The 32-year-old caught 79 passes last season in Seattle, but was cut by new coach Pete Carroll as he instituted a youth movement. Other than a supportive text message from Lewis, there was no movement from the Bengals to bring him back onto the roster since they had already signed Terrell Owens during the preseason. "I never really talked to anybody,"

Houshmandzadeh said. "They had T.O. and Chad. I didn't think all three of us would be a good fit." In Baltimore, though, Houshmandzadeh is already meshing well with his new teammates. He caught one pass for 27 yards in the Ravens' 10-9 victory over the New York Jets to open the season and he drew a pass interference penalty on rookie cornerback Kyle Wilson in the end zone to set up a touchdown.

"I thought he did a great job," quarterback Joe Flacco said. "Obviously, he made a few big plays for us.
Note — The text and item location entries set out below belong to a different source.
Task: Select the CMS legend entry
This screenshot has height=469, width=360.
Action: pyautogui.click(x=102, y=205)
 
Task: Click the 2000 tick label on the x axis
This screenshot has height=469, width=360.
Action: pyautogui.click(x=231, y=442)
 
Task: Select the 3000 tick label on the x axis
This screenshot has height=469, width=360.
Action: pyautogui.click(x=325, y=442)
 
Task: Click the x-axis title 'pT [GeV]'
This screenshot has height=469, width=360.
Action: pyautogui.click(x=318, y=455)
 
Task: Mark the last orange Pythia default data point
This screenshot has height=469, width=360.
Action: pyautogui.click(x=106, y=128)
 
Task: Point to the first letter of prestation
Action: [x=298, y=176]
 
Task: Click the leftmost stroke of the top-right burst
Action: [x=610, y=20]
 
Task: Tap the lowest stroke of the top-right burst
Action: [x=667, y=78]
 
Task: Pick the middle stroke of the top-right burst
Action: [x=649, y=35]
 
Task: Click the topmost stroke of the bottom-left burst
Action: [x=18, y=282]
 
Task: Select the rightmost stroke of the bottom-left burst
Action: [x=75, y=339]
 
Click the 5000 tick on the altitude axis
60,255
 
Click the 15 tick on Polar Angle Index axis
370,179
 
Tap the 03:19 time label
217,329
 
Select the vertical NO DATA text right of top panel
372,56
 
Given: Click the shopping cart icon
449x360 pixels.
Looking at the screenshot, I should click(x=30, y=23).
The biggest thing for us was to get him lined up, get him running the right routes and I think everything else from there was going to take care of itself."

Houshmandzadeh is familiar with the Ravens' schemes, but is still involved in a crash course to assimilate the terminology. "When I was studying the playbook, I was like, ‘It's no way I'm going to play,' because it was like Spanish, like Rosetta Stone," Houshmandzadeh said. "I was just learning. It was tough. As the week progressed, I started to kind of get a grasp of it. Even in the game, though, I was kind of stuck in the middle like, ‘Where do I go? OK, I go over here. So, things weren't really clicking naturally."

In the past four years, only three players (Wes Welker, Andre Johnson and Reggie Wayne) have caught more passes than Houshmandzadeh's 372 receptions. "He's obviously well-loved here, he's a great young man," Lewis said in a conference call with Baltimore reporters. "He's always on my mind. He's a good guy. I'm glad he's in a good spot. He's in a good place, and he'll make a difference there."

Once a fan favorite in Cincinnati, Houshmandzadeh remains uncertain what it's going to feel like to return there as part of the enemy instead of the Bengals' trademark stripes. How will the receiver be received Sunday afternoon?

"Man, I don't know," Houshmandzadeh. "Expect the worst, hope for the best. I don't know either way if it will bother me. I started at the bottom, so maybe they have a little more empathy for me because I was a guy that started at the bottom. I was always supposed to get cut every year, so maybe they feel like I was a guy that always had to earn his keep."